Saturday, February 21, 2009

Dreamovie 83


Someone is bringing me turtles for a biological experiment. He leaves them in a mud puddle by the side of the road, and they disappear into the mud. When I am ready to use them, I pull the turtles out of the mud, but I decide to dig more deeply into the mud, and I find other turtles there, turtles that have been living there. I find the turtles by feel and then I pull them up out of the mud. As I pull them, the suction of the mud pulls their shells apart, so that the top shell I'm holding onto disengages with the bottom shell, but this does not harm the turtles. I am amazed by how many turtles I'm finding, some of them down so far that the mud is more like solid earth.

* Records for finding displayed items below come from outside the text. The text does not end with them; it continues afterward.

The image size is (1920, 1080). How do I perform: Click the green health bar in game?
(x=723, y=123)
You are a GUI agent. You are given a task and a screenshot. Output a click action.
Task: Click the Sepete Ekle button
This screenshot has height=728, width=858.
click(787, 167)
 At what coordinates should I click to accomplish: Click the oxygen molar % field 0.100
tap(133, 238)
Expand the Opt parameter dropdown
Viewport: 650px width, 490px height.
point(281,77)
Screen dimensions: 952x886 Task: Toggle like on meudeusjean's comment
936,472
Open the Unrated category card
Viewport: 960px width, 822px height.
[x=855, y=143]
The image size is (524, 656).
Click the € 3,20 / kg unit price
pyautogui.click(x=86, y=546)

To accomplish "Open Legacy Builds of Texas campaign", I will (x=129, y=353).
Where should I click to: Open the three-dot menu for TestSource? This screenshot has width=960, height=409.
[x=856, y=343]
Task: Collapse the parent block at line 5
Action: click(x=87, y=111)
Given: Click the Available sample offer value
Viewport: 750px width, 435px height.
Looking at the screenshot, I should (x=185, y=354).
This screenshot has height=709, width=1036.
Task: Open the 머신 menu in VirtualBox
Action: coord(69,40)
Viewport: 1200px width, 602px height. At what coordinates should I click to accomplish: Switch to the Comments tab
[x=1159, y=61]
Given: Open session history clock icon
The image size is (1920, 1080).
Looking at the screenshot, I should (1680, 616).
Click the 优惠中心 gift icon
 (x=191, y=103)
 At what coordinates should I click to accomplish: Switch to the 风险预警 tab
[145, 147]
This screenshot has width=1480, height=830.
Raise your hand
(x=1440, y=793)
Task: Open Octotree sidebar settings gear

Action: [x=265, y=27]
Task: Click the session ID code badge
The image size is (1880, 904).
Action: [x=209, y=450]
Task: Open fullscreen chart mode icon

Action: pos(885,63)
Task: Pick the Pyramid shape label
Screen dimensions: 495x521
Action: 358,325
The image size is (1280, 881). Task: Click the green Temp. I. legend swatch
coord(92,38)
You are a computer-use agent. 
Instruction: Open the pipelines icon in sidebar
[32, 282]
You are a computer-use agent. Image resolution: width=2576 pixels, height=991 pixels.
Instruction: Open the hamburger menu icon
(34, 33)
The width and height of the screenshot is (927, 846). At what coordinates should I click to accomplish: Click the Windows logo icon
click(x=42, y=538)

As I work on this project, a Latino artist comes up to me and watches me work. I do not know if he talks to me, but I decide that we can use these turtles in an art project where we paint the bottoms of the turtles with wild designs. For a second, my mind goes to a study of painting turtles undershells which proved that the beasts are not harmed by this. The artist seems to think I am racist, so I explain to him that I have a beautiful Asian wife. (The artist has suddenly become Asian.) For a second, my mind goes to my Asian wife, who is standing by the island in our darkened kitchen. I wonder who this wife of mine is, since Nancy isn't Asian and we do not have an island in our kitchen.


I take the turtles to a building where we will work with them, but once I get there I find myself in charge of a project to print and assemble a literary publication. The book has one sheet that is longer that the rest, and the photocopier cannot collate that page with the rest of the pages, so I have to take each copy of that sheet and insert it near the front of the publication. Then I have to sew each page into the publication by hand.


I move the copies of the publication into a nearby room, where a number of women and children are sitting in a circle, but I keep moving back and forth between the two rooms, never quite able to bring everything I need to complete the project into the next room. My old friend Ruth is one of the people in the circle, and she is there with her two girls, who appear not to have aged at all in the past twenty years.


The women and children sit in a circle, but in clusters of women with their own children. As I move back and forth, Kathleen and Ray talk to me about the project, which is a poetry project in my mind, but an archives project in theirs.

1 comment:

Elle said...

Excellent recall and sharing. The turtles are fascinating, as is the morphing "foreign" aspect of the man and your wife.